▶ _INSTRUCTIONS TO FOLLOW_
Reproduce the forum thread on dog shows in the north east word for word, from its title to its final line.
*** SELECTED TEXT ***
# any dog shows in the north east



## DKDREAM (Sep 15, 2008)

as the title says really as id like to go and visit one one day.


----------



## hobo99 (Aug 18, 2008)

Hi, would newark , notts be any good, there is a show there on the 4&5 july, sounds interesting, lots of different stuff going on. suz


----------



## smiithy1 (Jun 10, 2009)

theres a charity dog walk and comp on tomorra at reg 9am the dogwalk at 10 the comp at 12 at south shields


----------



## DKDREAM (Sep 15, 2008)

sounds good. hope it all goes well


----------



## pommum (Jun 16, 2008)

How far north east do you want as you have Border Union show at Kelso coming up soonish, you can find out more about it at Higham Press Ltd - Championship Dog Show Results and Information

take care

Sarah


----------



## mollyismyworld (May 2, 2009)
*** End of SELECTED TEXT ***
*** STUDY MATERIAL ***
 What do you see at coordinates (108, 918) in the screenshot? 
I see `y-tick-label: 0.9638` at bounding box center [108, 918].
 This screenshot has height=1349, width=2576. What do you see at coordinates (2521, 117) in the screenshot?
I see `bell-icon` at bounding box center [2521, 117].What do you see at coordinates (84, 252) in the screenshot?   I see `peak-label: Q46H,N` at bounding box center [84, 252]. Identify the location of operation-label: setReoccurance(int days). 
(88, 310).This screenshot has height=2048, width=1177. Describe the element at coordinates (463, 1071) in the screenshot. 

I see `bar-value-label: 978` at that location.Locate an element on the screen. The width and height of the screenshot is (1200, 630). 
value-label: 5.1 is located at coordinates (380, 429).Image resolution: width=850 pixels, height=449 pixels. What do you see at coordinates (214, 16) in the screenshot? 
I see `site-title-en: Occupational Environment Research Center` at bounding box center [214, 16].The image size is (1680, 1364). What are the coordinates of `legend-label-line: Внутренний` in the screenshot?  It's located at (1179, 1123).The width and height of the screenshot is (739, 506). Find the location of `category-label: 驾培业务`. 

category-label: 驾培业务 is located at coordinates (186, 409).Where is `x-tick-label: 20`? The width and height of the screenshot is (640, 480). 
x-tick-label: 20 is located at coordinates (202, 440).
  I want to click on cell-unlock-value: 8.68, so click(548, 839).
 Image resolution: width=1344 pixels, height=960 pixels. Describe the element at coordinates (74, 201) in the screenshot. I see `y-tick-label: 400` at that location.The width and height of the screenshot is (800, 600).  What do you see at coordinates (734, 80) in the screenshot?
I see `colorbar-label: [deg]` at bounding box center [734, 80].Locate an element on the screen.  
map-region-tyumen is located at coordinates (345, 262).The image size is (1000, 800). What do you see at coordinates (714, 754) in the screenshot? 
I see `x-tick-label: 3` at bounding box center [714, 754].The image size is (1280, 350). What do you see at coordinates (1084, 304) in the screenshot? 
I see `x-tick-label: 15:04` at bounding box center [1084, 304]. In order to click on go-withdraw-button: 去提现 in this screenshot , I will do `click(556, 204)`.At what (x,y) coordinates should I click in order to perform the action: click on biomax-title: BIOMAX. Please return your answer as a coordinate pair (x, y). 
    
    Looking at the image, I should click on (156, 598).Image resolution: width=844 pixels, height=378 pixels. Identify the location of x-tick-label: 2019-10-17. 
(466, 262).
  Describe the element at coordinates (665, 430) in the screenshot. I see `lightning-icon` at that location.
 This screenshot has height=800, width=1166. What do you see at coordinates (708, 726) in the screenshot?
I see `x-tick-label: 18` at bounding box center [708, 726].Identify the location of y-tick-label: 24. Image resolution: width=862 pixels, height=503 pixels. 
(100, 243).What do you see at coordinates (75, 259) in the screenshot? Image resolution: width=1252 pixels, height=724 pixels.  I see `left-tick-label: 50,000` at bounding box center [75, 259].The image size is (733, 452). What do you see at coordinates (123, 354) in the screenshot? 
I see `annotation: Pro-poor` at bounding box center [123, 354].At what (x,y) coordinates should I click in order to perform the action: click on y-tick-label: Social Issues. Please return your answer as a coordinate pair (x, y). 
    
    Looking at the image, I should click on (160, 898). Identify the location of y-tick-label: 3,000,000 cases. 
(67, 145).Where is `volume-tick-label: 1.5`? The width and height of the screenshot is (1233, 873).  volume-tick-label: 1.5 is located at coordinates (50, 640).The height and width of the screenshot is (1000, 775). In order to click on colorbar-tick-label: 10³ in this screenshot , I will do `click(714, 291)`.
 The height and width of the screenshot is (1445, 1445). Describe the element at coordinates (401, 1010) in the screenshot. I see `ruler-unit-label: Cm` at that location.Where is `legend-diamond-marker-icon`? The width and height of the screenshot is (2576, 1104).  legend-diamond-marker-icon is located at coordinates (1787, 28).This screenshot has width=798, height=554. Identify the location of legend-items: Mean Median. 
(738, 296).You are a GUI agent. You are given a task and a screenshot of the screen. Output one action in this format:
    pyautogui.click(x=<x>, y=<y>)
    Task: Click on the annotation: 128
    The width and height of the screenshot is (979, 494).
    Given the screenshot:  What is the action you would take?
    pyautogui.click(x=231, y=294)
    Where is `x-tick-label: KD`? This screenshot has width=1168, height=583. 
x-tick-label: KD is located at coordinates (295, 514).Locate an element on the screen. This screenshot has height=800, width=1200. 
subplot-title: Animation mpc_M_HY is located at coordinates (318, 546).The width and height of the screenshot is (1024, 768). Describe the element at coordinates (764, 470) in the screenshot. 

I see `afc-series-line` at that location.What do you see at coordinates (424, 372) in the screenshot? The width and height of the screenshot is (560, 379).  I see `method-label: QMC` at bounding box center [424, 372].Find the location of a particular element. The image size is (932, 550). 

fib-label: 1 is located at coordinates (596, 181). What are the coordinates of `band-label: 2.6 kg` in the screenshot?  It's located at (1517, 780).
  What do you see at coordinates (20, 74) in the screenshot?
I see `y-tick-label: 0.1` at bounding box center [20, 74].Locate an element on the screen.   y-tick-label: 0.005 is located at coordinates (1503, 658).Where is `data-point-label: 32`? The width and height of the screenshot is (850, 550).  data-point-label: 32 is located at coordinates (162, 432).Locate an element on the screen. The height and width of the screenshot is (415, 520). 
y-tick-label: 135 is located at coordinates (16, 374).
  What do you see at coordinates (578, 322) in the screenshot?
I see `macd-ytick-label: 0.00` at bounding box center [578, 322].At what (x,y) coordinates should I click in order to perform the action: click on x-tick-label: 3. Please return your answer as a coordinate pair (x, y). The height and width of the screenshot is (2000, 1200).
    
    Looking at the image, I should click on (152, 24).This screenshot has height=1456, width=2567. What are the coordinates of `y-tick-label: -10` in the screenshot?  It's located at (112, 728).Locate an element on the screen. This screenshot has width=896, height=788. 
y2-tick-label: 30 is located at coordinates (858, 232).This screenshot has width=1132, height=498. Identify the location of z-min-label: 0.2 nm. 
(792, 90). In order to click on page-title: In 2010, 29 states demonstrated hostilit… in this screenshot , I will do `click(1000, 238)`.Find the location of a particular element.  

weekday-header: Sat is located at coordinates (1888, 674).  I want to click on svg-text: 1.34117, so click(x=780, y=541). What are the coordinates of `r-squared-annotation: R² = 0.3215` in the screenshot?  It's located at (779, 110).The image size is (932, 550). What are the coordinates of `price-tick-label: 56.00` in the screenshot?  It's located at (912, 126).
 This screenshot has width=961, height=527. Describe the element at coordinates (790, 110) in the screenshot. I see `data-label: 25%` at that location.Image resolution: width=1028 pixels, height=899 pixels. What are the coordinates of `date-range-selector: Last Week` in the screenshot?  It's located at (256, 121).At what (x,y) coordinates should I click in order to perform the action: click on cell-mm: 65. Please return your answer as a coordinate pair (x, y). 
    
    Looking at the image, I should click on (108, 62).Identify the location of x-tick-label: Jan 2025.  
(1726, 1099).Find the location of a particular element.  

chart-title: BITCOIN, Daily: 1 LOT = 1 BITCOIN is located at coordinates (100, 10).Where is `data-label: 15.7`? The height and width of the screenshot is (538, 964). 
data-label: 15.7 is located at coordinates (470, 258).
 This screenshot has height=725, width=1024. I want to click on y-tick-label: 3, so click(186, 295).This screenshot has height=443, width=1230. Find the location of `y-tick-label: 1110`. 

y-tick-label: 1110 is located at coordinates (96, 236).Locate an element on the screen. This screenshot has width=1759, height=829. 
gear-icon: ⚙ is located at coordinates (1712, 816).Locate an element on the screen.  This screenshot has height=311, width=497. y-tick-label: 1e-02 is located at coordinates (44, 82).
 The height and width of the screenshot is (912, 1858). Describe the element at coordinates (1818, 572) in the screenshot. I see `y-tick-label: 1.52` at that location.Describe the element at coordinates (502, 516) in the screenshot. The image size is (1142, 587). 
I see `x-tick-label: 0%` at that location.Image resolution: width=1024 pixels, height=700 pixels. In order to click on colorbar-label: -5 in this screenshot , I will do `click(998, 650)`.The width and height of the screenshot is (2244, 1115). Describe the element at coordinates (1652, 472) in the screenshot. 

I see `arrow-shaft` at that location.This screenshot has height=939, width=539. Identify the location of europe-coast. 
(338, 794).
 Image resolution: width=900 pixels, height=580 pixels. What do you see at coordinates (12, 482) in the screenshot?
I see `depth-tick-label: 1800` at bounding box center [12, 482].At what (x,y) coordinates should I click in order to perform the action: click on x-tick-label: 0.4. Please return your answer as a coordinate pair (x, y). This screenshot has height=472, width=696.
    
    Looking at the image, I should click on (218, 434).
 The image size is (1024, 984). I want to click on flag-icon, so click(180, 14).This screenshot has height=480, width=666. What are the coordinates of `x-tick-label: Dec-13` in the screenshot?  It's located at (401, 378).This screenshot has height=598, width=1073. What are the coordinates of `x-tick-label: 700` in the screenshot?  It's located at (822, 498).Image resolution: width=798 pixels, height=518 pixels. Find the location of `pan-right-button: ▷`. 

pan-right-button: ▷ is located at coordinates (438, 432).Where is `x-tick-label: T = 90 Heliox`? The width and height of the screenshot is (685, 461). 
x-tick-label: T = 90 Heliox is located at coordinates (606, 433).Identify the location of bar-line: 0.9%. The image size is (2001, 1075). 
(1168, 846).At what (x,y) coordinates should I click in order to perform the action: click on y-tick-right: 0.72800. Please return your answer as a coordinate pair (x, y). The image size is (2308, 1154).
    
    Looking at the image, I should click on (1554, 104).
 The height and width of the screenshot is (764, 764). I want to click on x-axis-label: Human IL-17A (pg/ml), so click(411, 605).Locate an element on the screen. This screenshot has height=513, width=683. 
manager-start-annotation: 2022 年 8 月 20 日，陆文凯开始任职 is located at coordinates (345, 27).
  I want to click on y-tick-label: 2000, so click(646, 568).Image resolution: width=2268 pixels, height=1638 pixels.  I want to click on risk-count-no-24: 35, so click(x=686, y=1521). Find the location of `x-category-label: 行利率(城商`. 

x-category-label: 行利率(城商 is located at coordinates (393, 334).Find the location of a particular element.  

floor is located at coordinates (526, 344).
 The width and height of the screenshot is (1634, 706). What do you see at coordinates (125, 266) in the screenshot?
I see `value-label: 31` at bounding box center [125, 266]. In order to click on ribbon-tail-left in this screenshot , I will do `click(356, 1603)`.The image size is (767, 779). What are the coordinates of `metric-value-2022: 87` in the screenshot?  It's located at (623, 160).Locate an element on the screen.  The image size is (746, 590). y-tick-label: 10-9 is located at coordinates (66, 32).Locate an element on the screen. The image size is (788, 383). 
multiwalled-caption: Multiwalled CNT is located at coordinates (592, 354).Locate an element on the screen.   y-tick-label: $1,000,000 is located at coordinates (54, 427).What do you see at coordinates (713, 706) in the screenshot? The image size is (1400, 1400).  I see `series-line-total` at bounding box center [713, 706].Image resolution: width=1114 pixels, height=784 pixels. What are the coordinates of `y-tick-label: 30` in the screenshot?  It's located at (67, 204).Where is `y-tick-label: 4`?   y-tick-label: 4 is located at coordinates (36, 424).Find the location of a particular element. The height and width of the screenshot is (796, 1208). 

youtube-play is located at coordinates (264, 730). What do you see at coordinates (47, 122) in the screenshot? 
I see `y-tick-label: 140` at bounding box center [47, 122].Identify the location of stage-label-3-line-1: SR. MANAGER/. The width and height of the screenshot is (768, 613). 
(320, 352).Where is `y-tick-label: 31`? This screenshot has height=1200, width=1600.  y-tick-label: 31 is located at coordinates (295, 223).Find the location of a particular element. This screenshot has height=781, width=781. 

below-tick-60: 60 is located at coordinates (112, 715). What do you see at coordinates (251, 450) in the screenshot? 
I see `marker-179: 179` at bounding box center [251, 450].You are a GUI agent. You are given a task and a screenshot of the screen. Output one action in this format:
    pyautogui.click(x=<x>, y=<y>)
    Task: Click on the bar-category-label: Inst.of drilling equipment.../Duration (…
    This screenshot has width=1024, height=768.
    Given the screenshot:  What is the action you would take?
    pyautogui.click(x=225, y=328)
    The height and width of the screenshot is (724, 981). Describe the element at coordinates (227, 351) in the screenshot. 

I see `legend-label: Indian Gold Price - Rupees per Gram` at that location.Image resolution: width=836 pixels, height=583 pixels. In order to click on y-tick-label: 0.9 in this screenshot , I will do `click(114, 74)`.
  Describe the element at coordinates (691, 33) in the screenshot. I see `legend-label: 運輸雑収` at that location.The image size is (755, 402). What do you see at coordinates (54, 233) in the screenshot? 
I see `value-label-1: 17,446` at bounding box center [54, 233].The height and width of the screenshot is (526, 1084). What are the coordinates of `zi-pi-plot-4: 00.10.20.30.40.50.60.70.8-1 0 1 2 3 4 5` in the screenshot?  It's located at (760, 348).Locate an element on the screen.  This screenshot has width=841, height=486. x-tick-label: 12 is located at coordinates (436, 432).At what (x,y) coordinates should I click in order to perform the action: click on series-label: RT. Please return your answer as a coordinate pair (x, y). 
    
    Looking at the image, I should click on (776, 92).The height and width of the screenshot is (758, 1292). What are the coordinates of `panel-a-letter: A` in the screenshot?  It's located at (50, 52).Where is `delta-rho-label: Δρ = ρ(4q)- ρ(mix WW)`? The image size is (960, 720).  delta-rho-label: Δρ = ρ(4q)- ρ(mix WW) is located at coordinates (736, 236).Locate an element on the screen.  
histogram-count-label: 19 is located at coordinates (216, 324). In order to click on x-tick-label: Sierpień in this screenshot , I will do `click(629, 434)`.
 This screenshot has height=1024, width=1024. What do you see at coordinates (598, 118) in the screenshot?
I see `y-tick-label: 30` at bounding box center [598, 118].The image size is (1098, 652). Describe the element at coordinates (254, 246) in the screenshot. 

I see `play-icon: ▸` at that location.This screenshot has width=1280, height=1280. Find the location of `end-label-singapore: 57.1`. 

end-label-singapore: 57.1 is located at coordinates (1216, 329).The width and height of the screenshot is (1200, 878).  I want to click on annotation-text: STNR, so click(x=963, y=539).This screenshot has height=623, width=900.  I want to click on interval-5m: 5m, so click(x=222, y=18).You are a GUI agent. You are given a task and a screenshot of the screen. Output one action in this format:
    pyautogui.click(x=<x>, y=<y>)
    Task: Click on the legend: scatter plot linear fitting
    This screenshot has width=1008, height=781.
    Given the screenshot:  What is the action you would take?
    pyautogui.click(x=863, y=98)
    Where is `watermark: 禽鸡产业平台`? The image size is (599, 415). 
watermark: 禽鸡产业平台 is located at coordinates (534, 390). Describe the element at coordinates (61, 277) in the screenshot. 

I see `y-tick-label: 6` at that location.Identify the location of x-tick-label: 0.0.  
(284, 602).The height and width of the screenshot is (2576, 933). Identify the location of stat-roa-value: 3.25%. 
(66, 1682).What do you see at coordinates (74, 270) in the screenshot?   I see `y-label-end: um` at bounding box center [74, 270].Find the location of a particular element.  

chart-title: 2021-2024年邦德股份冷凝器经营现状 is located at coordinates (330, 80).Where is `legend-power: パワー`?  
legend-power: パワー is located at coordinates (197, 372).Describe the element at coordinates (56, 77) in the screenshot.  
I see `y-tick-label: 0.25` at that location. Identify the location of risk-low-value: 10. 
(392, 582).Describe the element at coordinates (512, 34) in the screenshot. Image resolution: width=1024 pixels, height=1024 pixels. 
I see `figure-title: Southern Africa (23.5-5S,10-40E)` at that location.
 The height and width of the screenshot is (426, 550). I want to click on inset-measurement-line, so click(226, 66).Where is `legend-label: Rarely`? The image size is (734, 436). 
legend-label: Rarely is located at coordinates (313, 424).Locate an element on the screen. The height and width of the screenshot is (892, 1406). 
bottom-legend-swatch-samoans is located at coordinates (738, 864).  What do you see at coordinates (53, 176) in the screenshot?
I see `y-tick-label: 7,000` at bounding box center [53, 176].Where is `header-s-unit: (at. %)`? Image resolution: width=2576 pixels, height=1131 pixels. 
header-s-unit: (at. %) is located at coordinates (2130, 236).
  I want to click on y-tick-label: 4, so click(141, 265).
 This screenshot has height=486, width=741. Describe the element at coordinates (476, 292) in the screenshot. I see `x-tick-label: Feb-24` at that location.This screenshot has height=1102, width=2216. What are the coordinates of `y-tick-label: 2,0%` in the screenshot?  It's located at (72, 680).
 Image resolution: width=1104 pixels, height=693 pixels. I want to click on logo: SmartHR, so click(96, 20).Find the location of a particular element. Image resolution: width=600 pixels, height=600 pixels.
*** End of STUDY MATERIAL ***
▶ _SOLUTION BELOW_
# any dog shows in the north east



## DKDREAM (Sep 15, 2008)

as the title says really as id like to go and visit one one day.


----------



## hobo99 (Aug 18, 2008)

Hi, would newark , notts be any good, there is a show there on the 4&5 july, sounds interesting, lots of different stuff going on. suz


----------



## smiithy1 (Jun 10, 2009)

theres a charity dog walk and comp on tomorra at reg 9am the dogwalk at 10 the comp at 12 at south shields


----------



## DKDREAM (Sep 15, 2008)

sounds good. hope it all goes well


----------



## pommum (Jun 16, 2008)

How far north east do you want as you have Border Union show at Kelso coming up soonish, you can find out more about it at Higham Press Ltd - Championship Dog Show Results and Information

take care

Sarah


----------



## mollyismyworld (May 2, 2009)